Task requirements » Decide whether each statement agrees with the text on Greenland sharks, answering yes or no and quoting the words of the text that settle it: (a) Greenland sharks are found in the Atlantic Ocean from Canada to Norway. (b) Nielsen believes the shark attacked the polar bear. (c) Polar bears are an important food source for sharks in Greenland waters.

Text shown »
Steven Campana, a shark expert from the University of Iceland told the Guardian last year:
“Fish biologists have tried to determine the age and longevity of Greenland sharks for decades, but without success. Given that this shark is the apex predator (king of the food chain) in Arctic waters, it is almost unbelievable that we didn’t know whether the shark lives for 20 years, or for 1,000 years.”
The Greenland sharks can be found deep in the waters of the Atlantic Ocean, from Canada to Norway. The sharks are known to eat polar bear carcasses and are often attacked by parasites which latch onto their eyes. A few months ago, Nielsen shared a photo of polar bear leftovers which were extracted from the stomach of a Greenland shark.
“And no, I don’t think the shark attacked the bear,” Nielsen wrote in the caption of the photo, published on Instagram. “It is much more likely a carcass found by the shark. Polar bear remnants in Greenland shark stomachs are extremely rare and polar bears are considered of no importance as food source for sharks in Greenland waters.” Praebel was studying the “long life” genes of Greenland sharks, determining that the 512-year-old shark could help scientists discover more about life expectancy in different species of animals, including humans.
“This is the longest living vertebrate on the planet,” Professor Kim Praebel said at a symposium organized by the Fisheries Society of the British Isles. “Together with colleagues in Demark, Greenland, USA, and China, we are currently sequencing its whole nuclear genome which will help us discover why the Greenland shark not only lives longer than other shark species but other vertebrates.”

Extracted entries »
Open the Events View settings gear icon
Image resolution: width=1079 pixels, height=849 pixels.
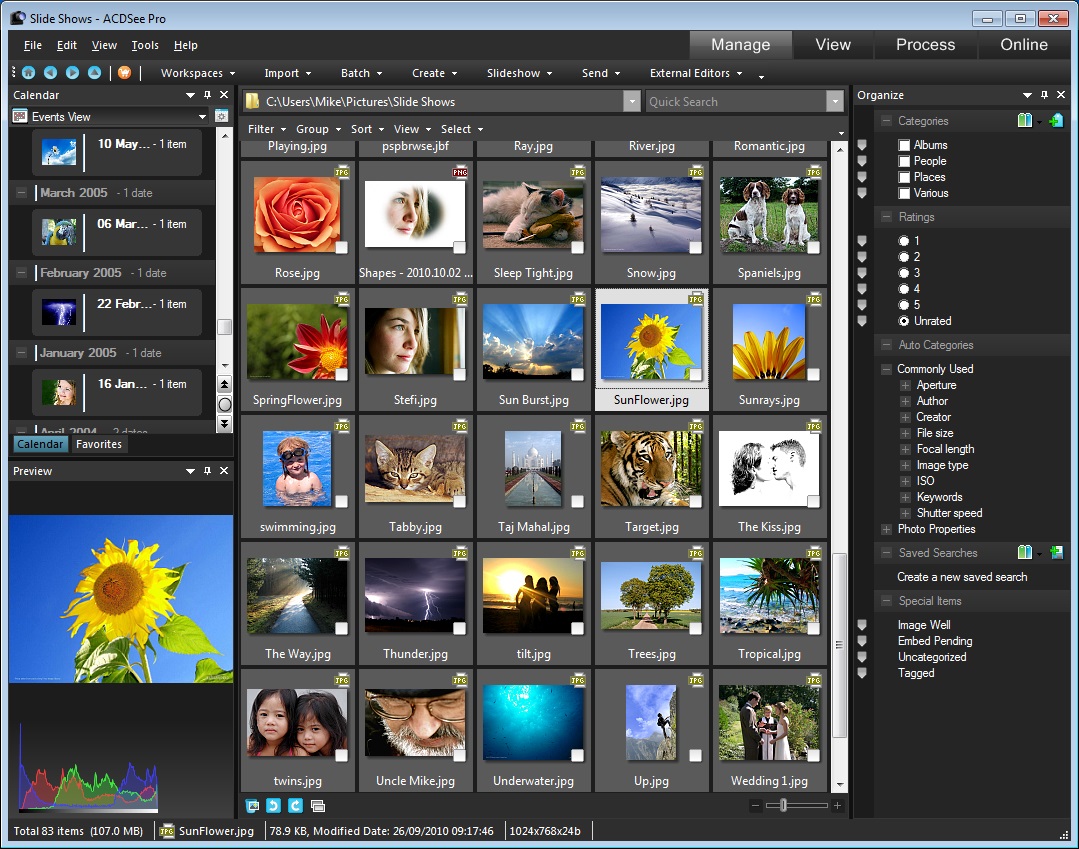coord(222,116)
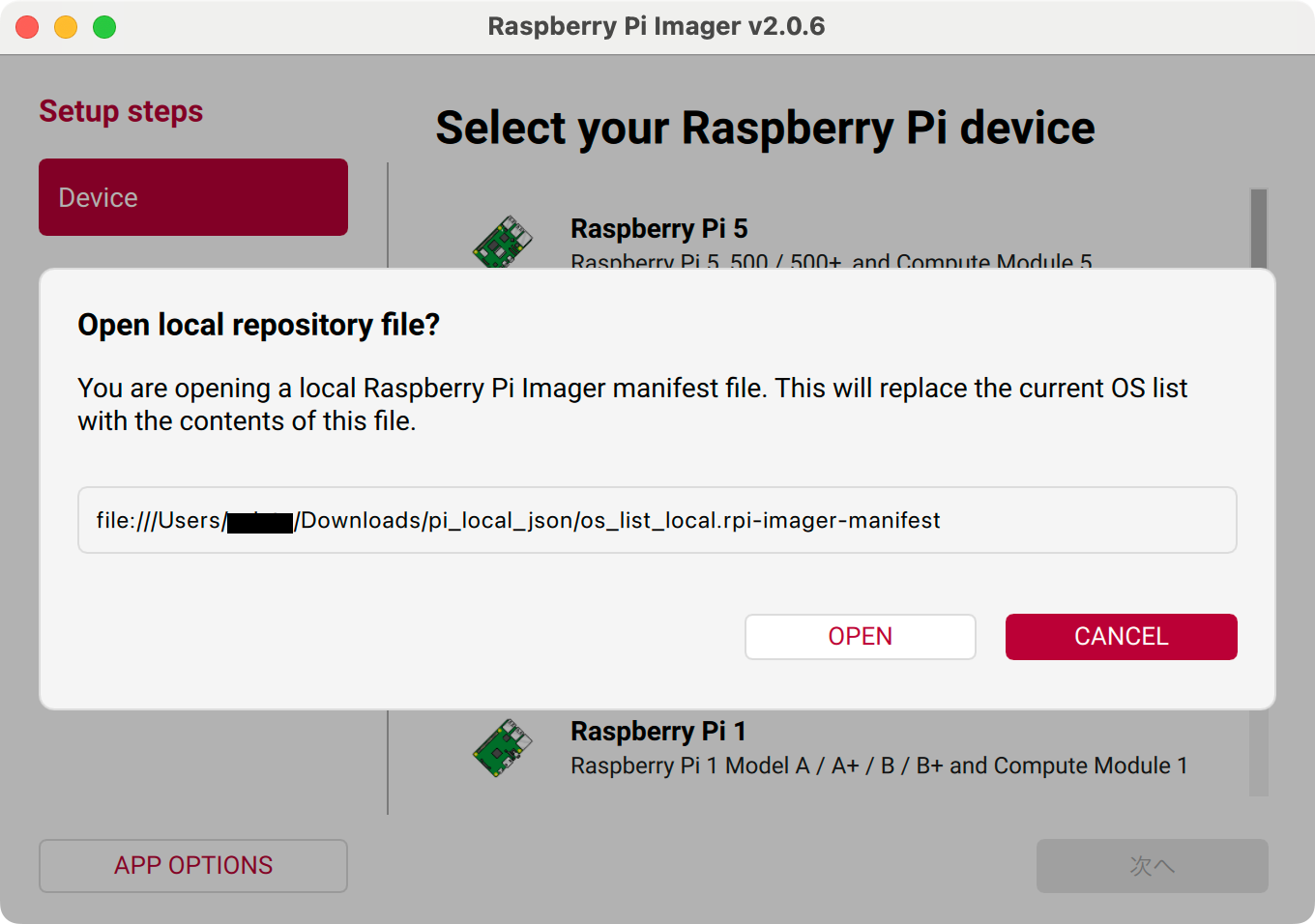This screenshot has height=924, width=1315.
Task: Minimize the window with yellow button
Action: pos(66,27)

Expected answer »
(a) Yes: "The Greenland sharks can be found deep in the waters of the Atlantic Ocean, from Canada to Norway."
(b) No: "And no, I don’t think the shark attacked the bear"
(c) No: "polar bears are considered of no importance as food source for sharks in Greenland waters"